Acharya Institutes signed an MoU with a Canadian university for academic collaboration, student exchange, faculty engagement, international exposure, and research opportunities.

Acharya NRV School of Architecture students won the football championship at SPARCH 2026, an inter-college sports event.

At the IBM National Hackathon 2026, Acharya Institute of Technology received institutional awards, while its student team secured a Top 5 position in South Zone.

==Educational Fairs and Admissions==

In 2024, Acharya Institutes organized the Acharya Foreign Universities Education Fair.

Acharya celebrated "Nudi Taranga '24": A Vibrant Tribute to Karnataka's Culture and Unity in connect with Karnataka Rajyothsava.

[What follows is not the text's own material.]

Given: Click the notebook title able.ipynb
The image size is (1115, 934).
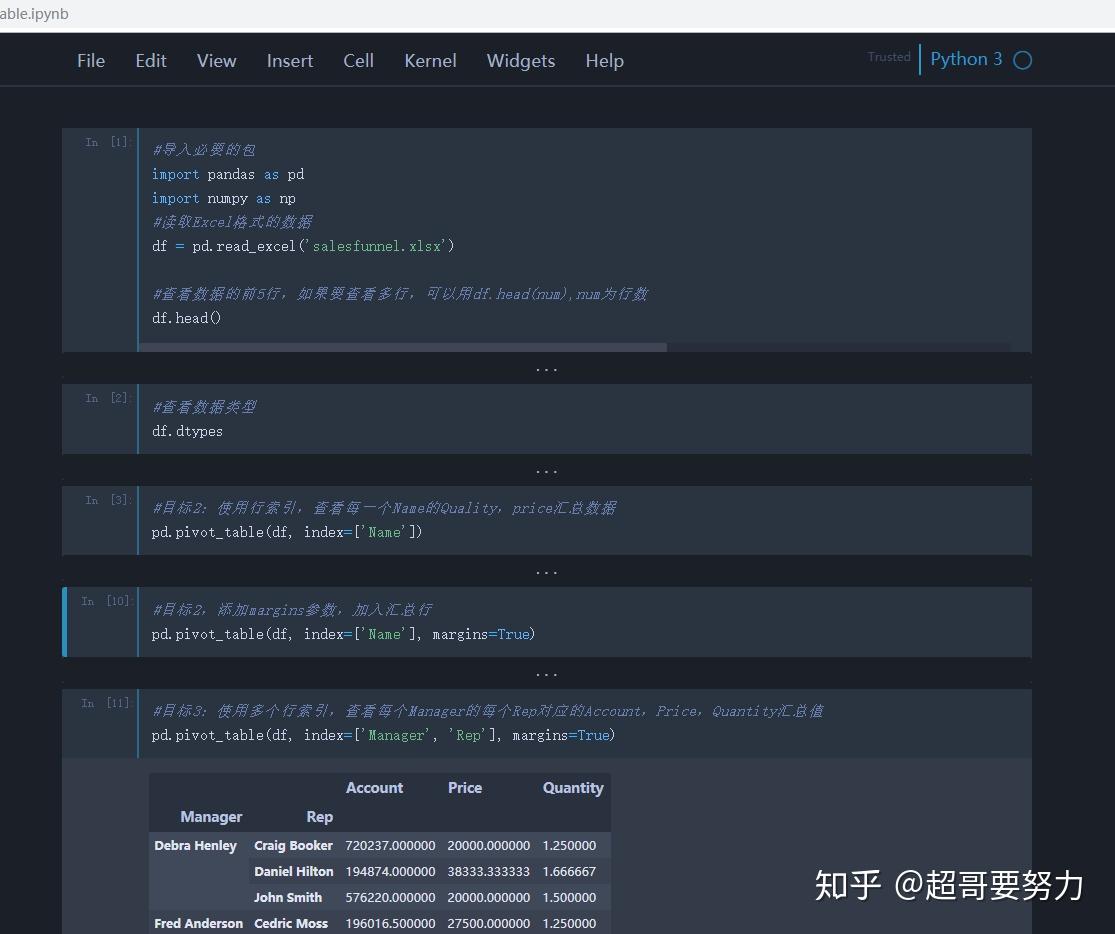Looking at the screenshot, I should click(34, 13).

Acharya School of Design students visited Dubai, studying architecture, interiors, construction methods, sustainability, and global design practices.

==Campus==

- Educational facilities

The college has a Central Library with EDUSAT programmes, E-learning facilities and an Online Public Access Catalog (OPAC) gateway. It has various collaborations with multinational corporations and has established learning facilities like the Vasundhara Industrial Automation Learning Center, the IBM Software Center of Excellence, the Microsoft IT Academy and the Novell Centre of Excellence. The International Academy for Competency Enhancement provides students and recent graduates with English language skills and technical training to equip them for work in industry.

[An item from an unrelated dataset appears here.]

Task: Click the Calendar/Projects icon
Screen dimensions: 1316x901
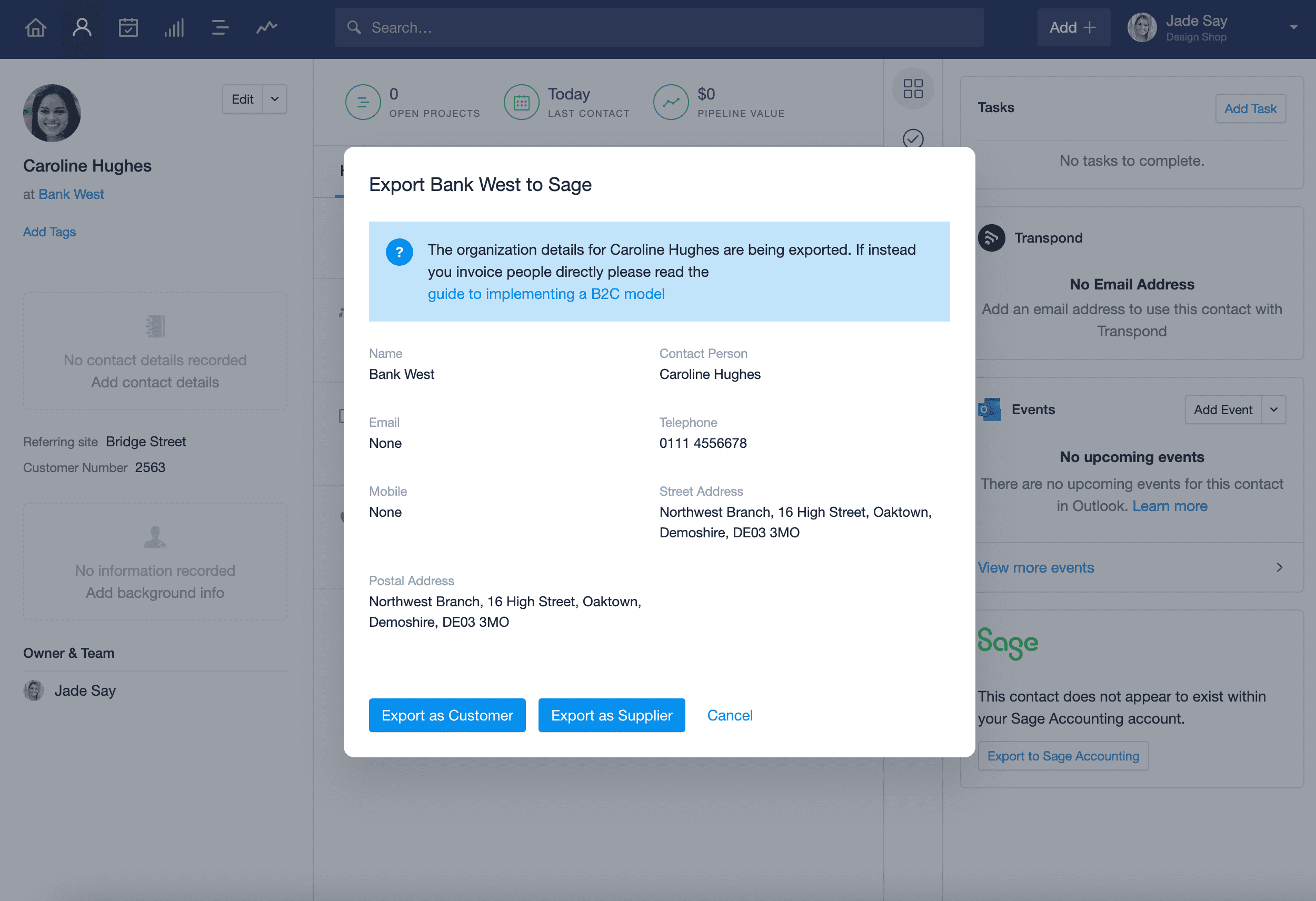Action: (128, 27)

- Entrepreneur Incubation Cell
The college has signed a Memorandum of Understanding with IBM and has established the IBM Entrepreneur Incubation Center on the campus.

- Infrastructure
The college provides all-hours Wi-Fi access on campus. It has an auditorium with a capacity of over 500 seats, board rooms, conference and seminar halls. The institute has its own multipurpose stadium, the Smt. Nagarathnama Stadium, with a capacity of over 10,000 people.The college has a National Technical Manpower Information System (NTMIS)and an ATM outlet operated by Axis Bank. The college operates a campus clinic to provide medical facilities to the students. AIT has been awarded with "Technical Campus" status by AICTE.

- Environmental Initiatives
The campus has its own sewage treatment plant, has made use of rain water harvesting and has a four-acre artificial lake.

==Cultural activities==

- Acharya Habba 2025
The college organises the Acharya Habba, an annual inter-collegiate culfest that attracts a crowd of over 30,000 students from over 300 colleges across Karnataka.

==Sports==
Different sports activities foster the students of Acharya Institute and develop within tolerance, dedication, leadership besides team work. Extra curricular activities like sports are very important for students' holistic development; therefore the institute organizes Acharya Premier League, Football League, Pro Kabaddi League, Volleyball Tournament every year to provide student with competitive environment.

A modern stadium for 10,000 people with modern luminaries on the territory of an academic building positively transforms the environment during athletic events. These facilities promote different types of sports thereby promoting the athletic sector and complementing the student's experience in Acharya Institute.

In 2023, Acharya Institute of Technology won the Karnataka State-level VTU Baseball Tournament.